**Что нужно сделать:**
a. Сократите абзац источника, который начинается словами «Более традиционно трактованы тональности», и оформите его в виде списка с сохранением главных фактов.
b. Из каких трёх планов, согласно источнику, состоит фактура прелюдии соль минор?

**Источник:**
::::::::::

Подобным образом, но уже без «издёвки», трактован и соль минор, тональность многих сочинений с романтическими «придыханиями». У Пономарёва прелюдия в этой тональности, по видимости, абсолютно серьёзна, но внутренне – противоречива. Её фактура представляет собой три плана: 12-ти тоновую линию остинатного баса, строго повторяющуюся без всяких изменений до самого конца, простую аккордовую последовательность в среднем регистре и изломанную хроматизированную мелодию наверху, напоминающую экстатичный монолог. Эти планы складываются в единое, многозначное целое, которое производит впечатление напряжённой рефлексии человека, мечущегося между… Впрочем, метафоры здесь могут быть любыми.

Более традиционно трактованы тональности в прелюдиях до минор, ре минор, Ре мажор и некоторых других. Прелюдия ре минор – активная и действенная, до минор – трагическая, Ре мажор – быстрая и жизнерадостная, Фа-диез мажор – загадочная… Не касаясь прелюдий с церковными «стилевыми отсылками» (Ми мажор, ми минор, Фа мажор, Соль мажор), скажем о прелюдиях-стилизациях. Это прелюдии ми-бемоль минор и ля минор. Нельзя не заметить, что их «стилизационность» также связана с образно-ассоциативным слышаньем этих тональностей. Прелюдия ми-бемоль минор – романтико-импрессионистическая, и здесь возникает целый ряд ассоциаций, который можно закончить «Элегией» С. Рахманинова. Вероятно, иной музыки в этой тональности В. Пономарёв себе не представлял. Ля минор же, по-видимому, в его сознании оказался прочно увязан с фортепианной музыкой Ф. Шопена, замечательно раскрывшего «меланхолию» этой тональности. Это возможно и спровоцировало интонационные аллюзии с музыкой польского романтика.

::::::::::

**Фрагмент данных:**
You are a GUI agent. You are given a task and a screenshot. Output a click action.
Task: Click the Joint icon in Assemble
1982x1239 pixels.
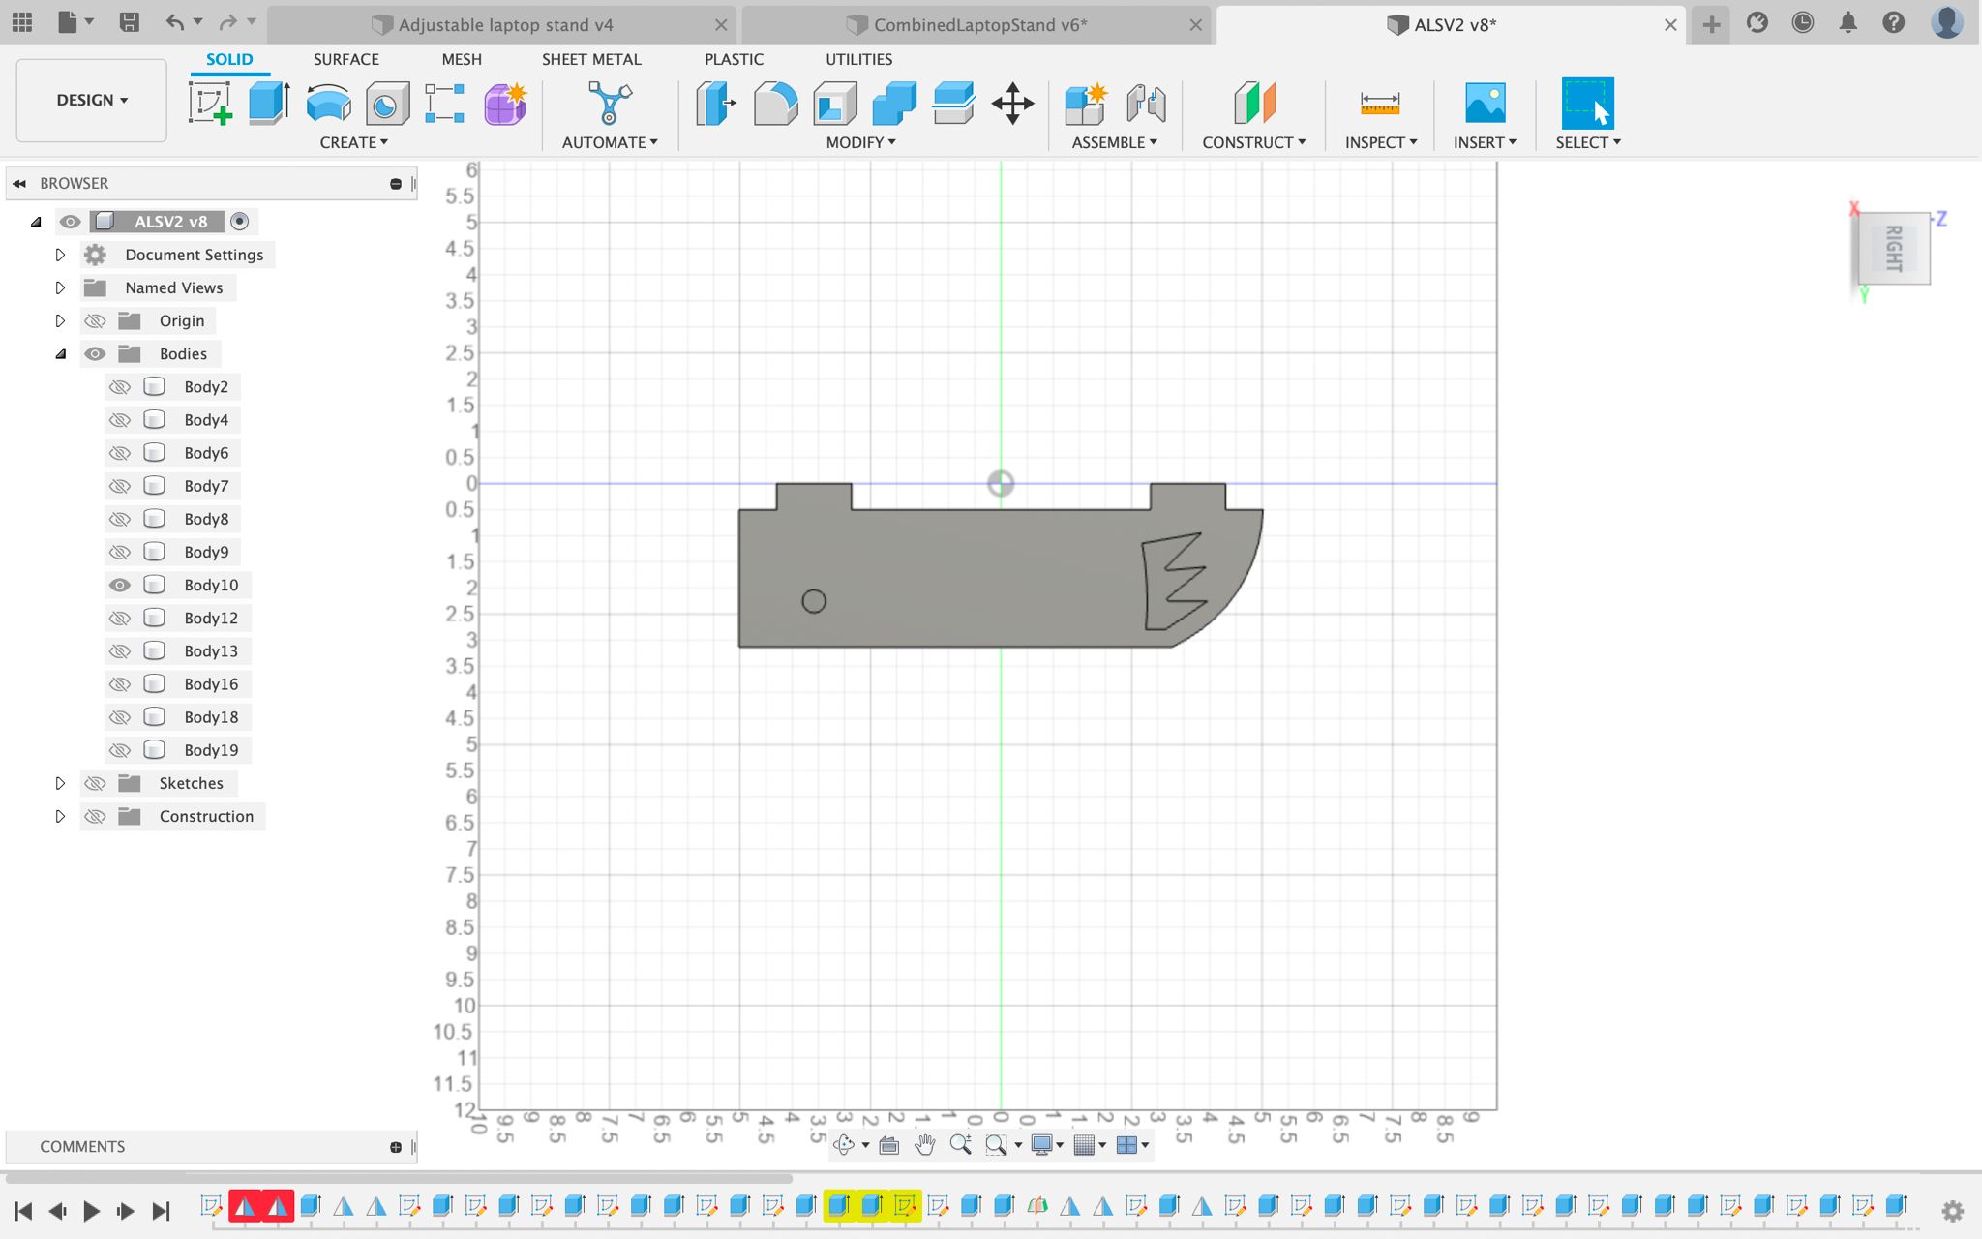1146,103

::::::::::

**Ожидаемые ответы:**
a.
- Традиционно трактованы тональности в прелюдиях до минор, ре минор, Ре мажор и некоторых других. Ре минор здесь активная и действенная, до минор трагическая, Ре мажор быстрая и жизнерадостная, Фа-диез мажор загадочная.
- Прелюдии с церковными стилевыми отсылками (Ми мажор, ми минор, Фа мажор, Соль мажор) не рассматриваются.
- Прелюдии-стилизации написаны в ми-бемоль миноре и ля миноре. Их стилизационность связана с образно-ассоциативным слышаньем этих тональностей.
- Прелюдия ми-бемоль минор романтико-импрессионистическая. Она вызывает ряд ассоциаций, который можно закончить «Элегией» С. Рахманинова. Вероятно, иной музыки в этой тональности Пономарёв себе не представлял.
- Ля минор, по-видимому, прочно связан в сознании Пономарёва с фортепианной музыкой Ф. Шопена. Это, возможно, и вызвало интонационные аллюзии с музыкой польского романтика.

b. Фактура прелюдии соль минор состоит из 12-тоновой линии остинатного баса, простой аккордовой последовательности в среднем регистре и изломанной хроматизированной мелодии наверху.